■ **本文**
▬▬▬▬▬▬
最初のうちは、ボウリングという設定が新しさ的にはどうかなという思いがあったのですが、途中からその思いはまったく消え、かなり面白かったです。
高得点を叩き出した後、「決勝でも、この面白さを持続できるかなあ」という思いは残りましたが、ネタの中でのグググググッという上げ具合は、見事でした。

品川庄司
ある意味で、今回のメンバーで、一番どういう方向のネタで来るかが読めなかったコンビ。
品川庄司の漫才のイメージといえば、初期の頃からやっている「占い」ネタが代表的。品川がウザかわいくボケて、庄司が段々とキレながら突っ込んでいく。そのテンポの良さは、普段若手お笑いを見ないであろう中高年の人にもウケる裾野の広さを持っているのではと思っていたのですが、意外と(品川庄司を)嫌いな人(品川のウザさ加減・庄司の暑苦しさがダメ?)も多いようで、評価が分かれるコンビという印象があります。
第1回大会から参加しているにもかかわらず、決勝はいまだ未出場(不出場含めて)。キャリアからいっても「もう出場自体もしないのかな」と思っていたところでの、今回の決勝進出。期待(初期の頃の漫才は好きだったので)と少々の不安を持って見ていました。
ネタは「庄司がドラマの中で撃たれて(格好よく)苦しむシーンをやりたい」というフリから始まって、〈品川がなかなか撃たずに、そのシーンをやらせない〉→〈品川が、そのシーンをやってしまう〉→〈庄司がキレる〉という展開。
▬▬▬▬▬▬
■ **データセット**

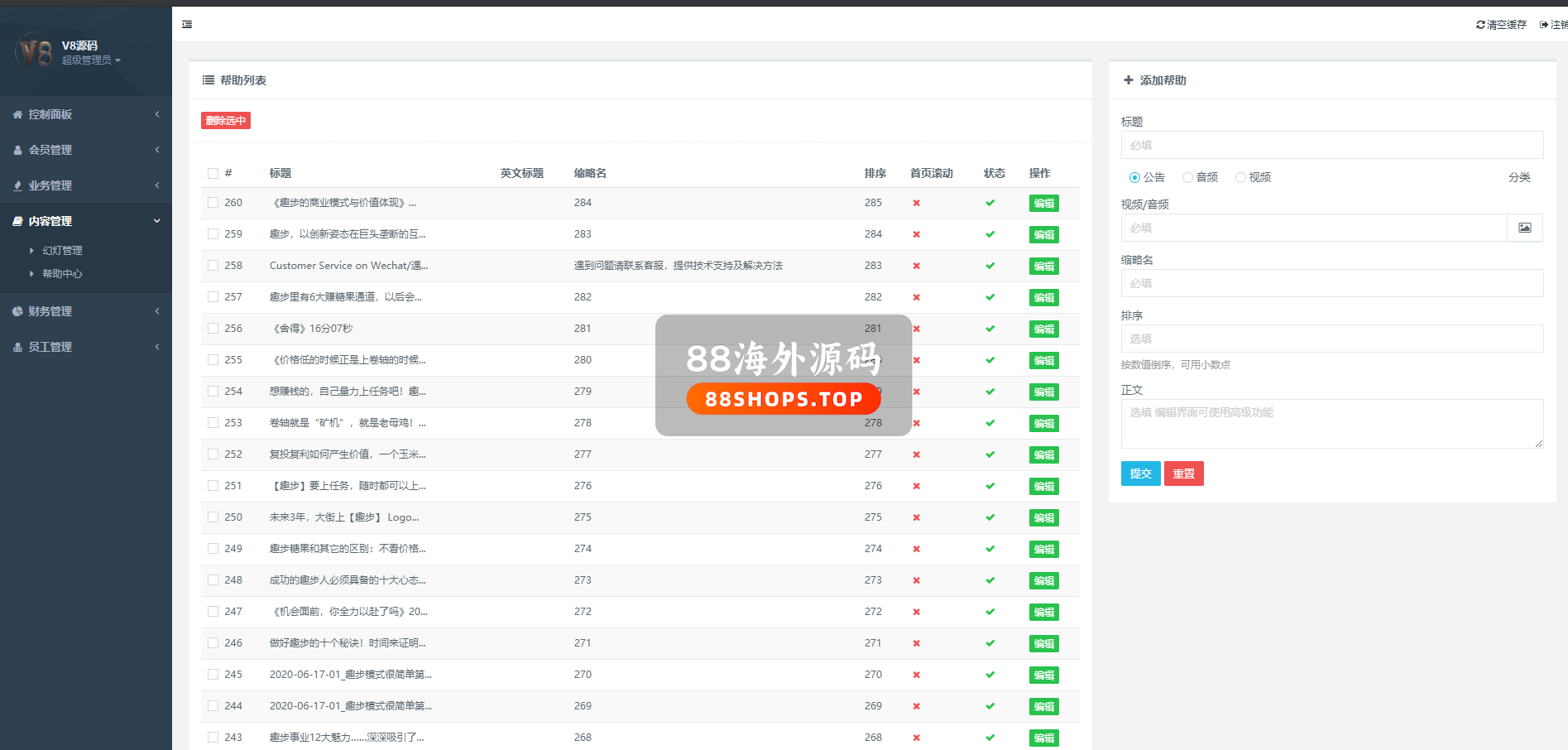The image size is (1568, 750).
Task: Click the blue 提交 button
Action: point(1140,474)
▬▬▬▬▬▬
■ **練習問題**
1. 漫才評のうち、「高得点を叩き出した後、「決勝」を含む箇所から始め、「の不安を持って見ていました。」で終わる部分を一字一句変えずに書き出してください。
2. 漫才評の最後の文に続けて、その先を書き継げ。

■ **各問の解答**
1.
高得点を叩き出した後、「決勝でも、この面白さを持続できるかなあ」という思いは残りましたが、ネタの中でのグググググッという上げ具合は、見事でした。

品川庄司
ある意味で、今回のメンバーで、一番どういう方向のネタで来るかが読めなかったコンビ。
品川庄司の漫才のイメージといえば、初期の頃からやっている「占い」ネタが代表的。品川がウザかわいくボケて、庄司が段々とキレながら突っ込んでいく。そのテンポの良さは、普段若手お笑いを見ないであろう中高年の人にもウケる裾野の広さを持っているのではと思っていたのですが、意外と(品川庄司を)嫌いな人(品川のウザさ加減・庄司の暑苦しさがダメ?)も多いようで、評価が分かれるコンビという印象があります。
第1回大会から参加しているにもかかわらず、決勝はいまだ未出場(不出場含めて)。キャリアからいっても「もう出場自体もしないのかな」と思っていたところでの、今回の決勝進出。期待(初期の頃の漫才は好きだったので)と少々の不安を持って見ていました。

2.
最初の方で、釈由美子の「おゆきなさい」を持ってきたところは会場の笑いもほとんどなく、「そのネタ、ちょっと古いだろう」とも思いましたが、最後、2人で同じ動きをしたところなどは、いろんな要素を詰め込んでネタを広げたなあ、という印象。
大爆笑とはいかないまでも、その熱演ぶりには2人のM-1への思いを感じました。
結果、4位ということでファイナルには進めませんでしたが、現在の力は出せたのではないかと思います(ただやっぱり、品川庄司はコント(の方)が面白いかなあ)。

タイムマシーン3号
「若手」といっても実はそんなに若くない現在の若手芸人の中では、比較的若く、また安定しているコンビ。
決勝進出唯一の吉本以外のコンビということで、結構期待して見始めました。
ネタは、やはりいつものデブを題材にしたネタ(デブの遊園地)。ただ個人的には、かなり小柄+スッキリしている顔のせいもあって、関(ボケ)へののデブいじりは、やり過ぎるとちょっと無理を感じるところがあります。
今回も、テンポは相変わらずよかったものの「ちょっと食傷気味かなあ」と感じました。ほふく後進(?)など、随所に「わっ、すげえ」と思う部分はあったものの、もう一つ爆発力が感じられないまま終わってしまった感がありました。
ただ来年以降も、挑戦し続けていくと思うので、今後さらにネタの幅を広げて挑んでほしいと思います。

麒麟
7組を見終わって、「あと敗者復活と誰が残っているんだろう」と思っていたところで「あっ、麒麟か」と気づきました(^^)。
麒麟も、昨年までは、笑い飯と同じで、M-1での評価と自分の評価がちょっと違うなあというコンビでした。
まったくの無名ながら初めて出場した第1回大会では、結構評判がよかったですが、自分はあまりの田村のセリフの棒読み具合に、「これは、面白い以前の問題だろう」と思いましたし、その後も「そんなに面白いかなあ」と思っていた時期が続きました。
ただ、ネタの詳細はあまり覚えていないですが、昨年のM-1(敗者復活からファイナルまで進出)は面白かったです。ボケのバリエーションもかなり増えて、テンポが良くなったことも相まって、「ネタ中飽きさせない」という意味では、かなりの力を持ってきたなあと思いました。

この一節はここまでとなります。